The frequency of leg-to-wing transdetermination caused by expression of wg^Act5C.PS in clones during the mid-second larval instar is dominantly suppressed by jing⁰¹⁰⁹⁴.

jing⁰¹⁰⁹⁴/spi¹ double heterozygous embryos have a reduced number of midline glia per ventral nerve cord segment compared to wild type. S^IIN/jing⁰¹⁰⁹⁴ double heterozygous embryos have breaks in the dorsal trunk of the tracheal system at stage 15.

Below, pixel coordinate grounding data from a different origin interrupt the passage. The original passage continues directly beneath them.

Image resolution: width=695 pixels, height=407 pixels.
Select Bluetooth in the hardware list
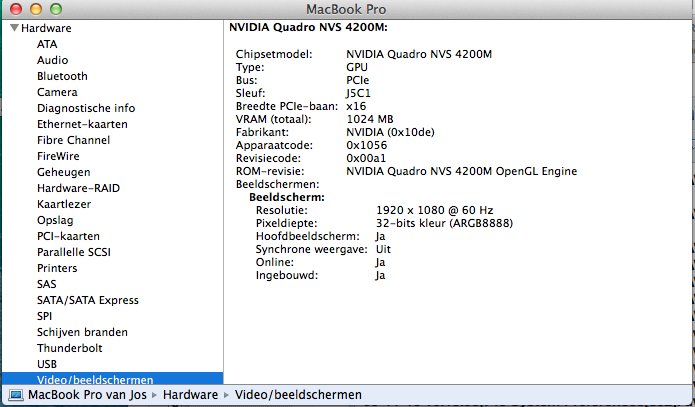62,76
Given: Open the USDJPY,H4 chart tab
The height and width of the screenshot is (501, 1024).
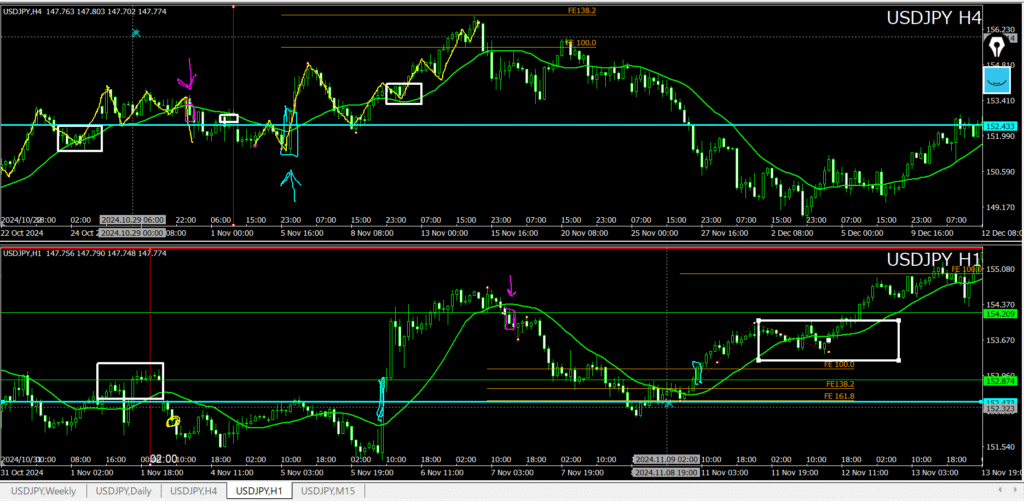Looking at the screenshot, I should [194, 491].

In sim², jing⁰¹⁰⁹⁴ double heterozygotes, the axon formation in the embryonic central nervous system (CNS) and midline cell development are perturbed. Over half of embryos exhibit a 'stalled axon' phenotype. About 8% exhibit a 'collapsed axon' phenotype. The midline cells are also displaced ventrally in these embryos. In almost 40% tgo¹, jing⁰¹⁰⁹⁴ double homozygotes fused commissures are seen. 2/3 of tgo¹, jing⁰¹⁰⁹⁴, sim² triple heterozygotes exhibit a 'collapsed axon' phenotype, about 10% have fused commissures. The midline cells are also displaced dorsally and ventrally in these embryos. Half of jing⁰¹⁰⁹⁴, sli¹ double homozygous embryos exhibit a 'collapsed axon' phenotype, about a third a have fused commissures. Midline cells are displaced ventrally in these embryos. trh¹, jing⁰¹⁰⁹⁴ double heterozygous embryos display a loss of about half of their trachea. When tgo¹ is also added, 69% of embryos display a loss of about half of their trachea. jing⁰¹⁰⁹⁴, tgo¹ double heterozygous embryos display a loss of about 1/5 of their trachea. jing⁰¹⁰⁹⁴, btl^H82Δ3 double heterozygotes show an almost complete loss of trachea.